ТРЕБОВАНИЕ
Приведите все эти строки ещё раз, ничего в них не меняя.

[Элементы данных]
◆ ◆ ◆ ◆ ◆ ◆ ◆

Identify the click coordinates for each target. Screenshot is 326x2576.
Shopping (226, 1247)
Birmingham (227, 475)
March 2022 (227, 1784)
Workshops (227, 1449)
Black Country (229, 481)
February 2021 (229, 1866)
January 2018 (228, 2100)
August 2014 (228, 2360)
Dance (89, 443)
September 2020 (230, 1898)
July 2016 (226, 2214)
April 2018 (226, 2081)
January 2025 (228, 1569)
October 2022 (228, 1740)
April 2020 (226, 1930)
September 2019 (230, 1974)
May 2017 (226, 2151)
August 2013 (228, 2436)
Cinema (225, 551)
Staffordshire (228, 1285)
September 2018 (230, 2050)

◆ ◆ ◆ ◆ ◆ ◆ ◆

РЕЗУЛЬТАТ ВЫПОЛНЕНИЯ
Identify the click coordinates for each target. Screenshot is 326x2576.
Shopping (226, 1247)
Birmingham (227, 475)
March 2022 (227, 1784)
Workshops (227, 1449)
Black Country (229, 481)
February 2021 (229, 1866)
January 2018 (228, 2100)
August 2014 (228, 2360)
Dance (89, 443)
September 2020 (230, 1898)
July 2016 (226, 2214)
April 2018 (226, 2081)
January 2025 (228, 1569)
October 2022 (228, 1740)
April 2020 (226, 1930)
September 2019 (230, 1974)
May 2017 (226, 2151)
August 2013 (228, 2436)
Cinema (225, 551)
Staffordshire (228, 1285)
September 2018 (230, 2050)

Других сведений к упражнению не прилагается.